Loading time of a CoreML model on iPhone varies in function of the computeUnits

We use several CoreML models on our swift application. Memory footprint of these coreML models varies in a range from 15 kB to 3.5 MB according to the XCode coreML utility tool. We observe a huge difference of loading time in function of the type of the compute units selected to run the model. Here is a small sample code used to load the model:

let configuration = MLModelConfiguration()
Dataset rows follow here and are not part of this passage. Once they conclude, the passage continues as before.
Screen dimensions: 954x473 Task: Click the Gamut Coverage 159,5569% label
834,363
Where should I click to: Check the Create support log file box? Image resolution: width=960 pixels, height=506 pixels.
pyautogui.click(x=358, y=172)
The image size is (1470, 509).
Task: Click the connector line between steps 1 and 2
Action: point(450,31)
//Here I use the the .all compute units mode:

configuration.computeUnits = .all

let myModel = try! myCoremlModel(configuration: configuration).model

Here are the profiling results of this sample code for different models sizes in function of the targeted compute units:

Model-3.5-MB :

  • computeUnits is .cpuAndGPU: 188 ms ⇒ 18 MB/s
  • computeUnits is .all or .cpuAndNeuralEngine on iOS16: 4000 ms ⇒ 875 kB/s

Model-2.6-MB:

  • computeUnits is .cpuAndGPU: 144 ms ⇒ 18 MB/s
  • computeUnits is .all or .cpuAndNeuralEngine on iOS16: 1300 ms ⇒ 2 MB/s

Model-15-kB:

  • computeUnits is .cpuAndGPU: 18 ms ⇒ 833 kB/s
  • computeUnits is .all or .cpuAndNeuralEngine on iOS16: 700 ms ⇒ 22 kB/s

What explained the difference of loading time in function en the computeUnits mode ? Is there a way to reduce the loading time of the models when using the .all or .cpuAndNeuralEngine computeUnits mode ?

Post not yet marked as solved Up vote post of dbphr Down vote post of dbphr
1.4k views

Replies

Depending on the compute unit preference specified at the model load time (MLModelConfiguration.computeUnits), CoreML performs additional optimisations at the model load time - which explains the difference in load time. Note that many of these optimisations happen only at the first model load and should not impact subsequent loads. Please file a bug on feedbackassistant.apple.com if you observe otherwise.